Re: database must be vacuumed with transactions - Mailing list pgsql-admin

From Dave Johansen
Subject Re: database must be vacuumed with transactions
Date
Msg-id CAAcYxUcK+=v_t_R_9XwP1Ju+MJONAbSTReEwFx3mSXXn=h8psQ@mail.gmail.com
Whole thread Raw
In response to Re: database must be vacuumed with transactions  (Keith <keith@keithf4.com>)
List pgsql-admin
On Thu, Jun 25, 2015 at 6:39 PM, Keith <keith@keithf4.com> wrote:
On Thu, Jun 25, 2015 at 8:57 PM, Dave Johansen <davejohansen@gmail.com> wrote:
On Thu, Jun 25, 2015 at 2:23 PM, Keith <keith@keithf4.com> wrote:
On Thu, Jun 25, 2015 at 2:42 PM, Dave Johansen <davejohansen@gmail.com> wrote:
On Thu, Jun 25, 2015 at 11:38 AM, John Scalia <jayknowsunix@gmail.com> wrote:
The pg_stat_activity table will show you which processes are doing what, and you'll be able to see their process ID from the O/S. That might help you.

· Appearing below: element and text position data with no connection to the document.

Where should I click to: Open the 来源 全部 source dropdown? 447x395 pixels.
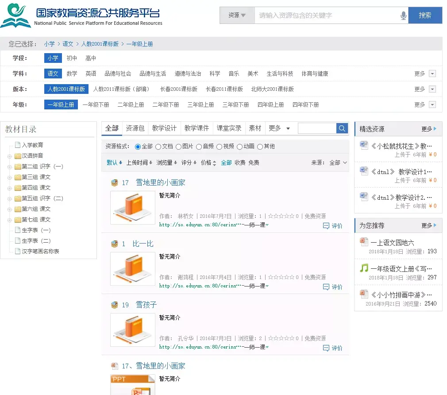338,163
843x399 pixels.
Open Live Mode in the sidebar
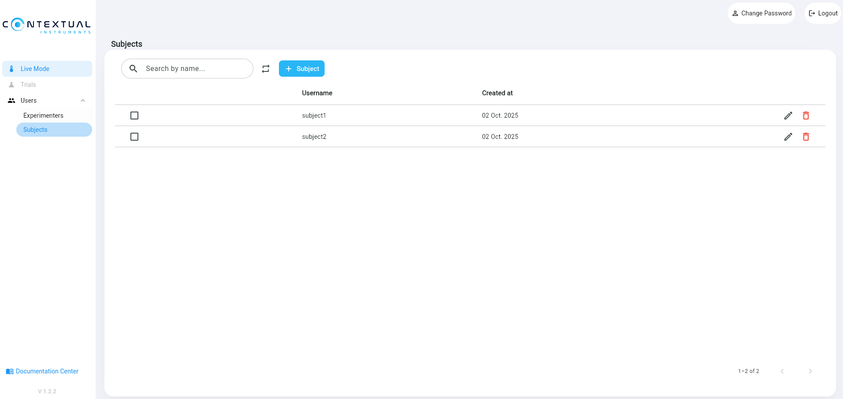(x=35, y=69)
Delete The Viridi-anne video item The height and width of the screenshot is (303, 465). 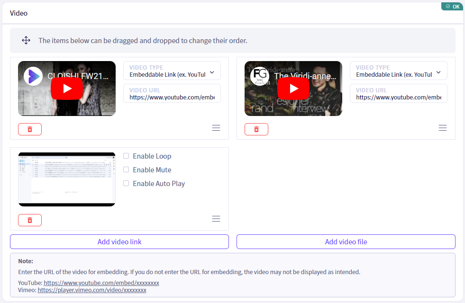coord(256,129)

Yes, but I need to see which process ID is doing a TON of small transactions which is causing the XID to increment at an unexpectedly high rate and so my question is "if there's a way for me to get the XID for every connection/query?".

Look at the log_line_prefix options. To get everything you're looking for to try and identify where this is coming from look at using at a minimum: %p, %r, %m, %x, %u, %d

http://www.postgresql.org/docs/8.4/static/runtime-config-logging.html#GUC-LOG-LINE-PREFIX

We found the source of the issue. It's a function that we're using to all a table to be populated from multiple processes. You can see the details here:
http://www.postgresql.org/message-id/CAAcYxUf9o3NpiKaHdeShO_iJjm92314eX6ko0JvJidmksutkJg@mail.gmail.com

Any ideas on how we could handle this with causing it to increment the XID?

Not sure on how to avoid the xid increment on this. I doubt this can be avoided, but hopefully someone else can respond to your other email with a more definitive answer.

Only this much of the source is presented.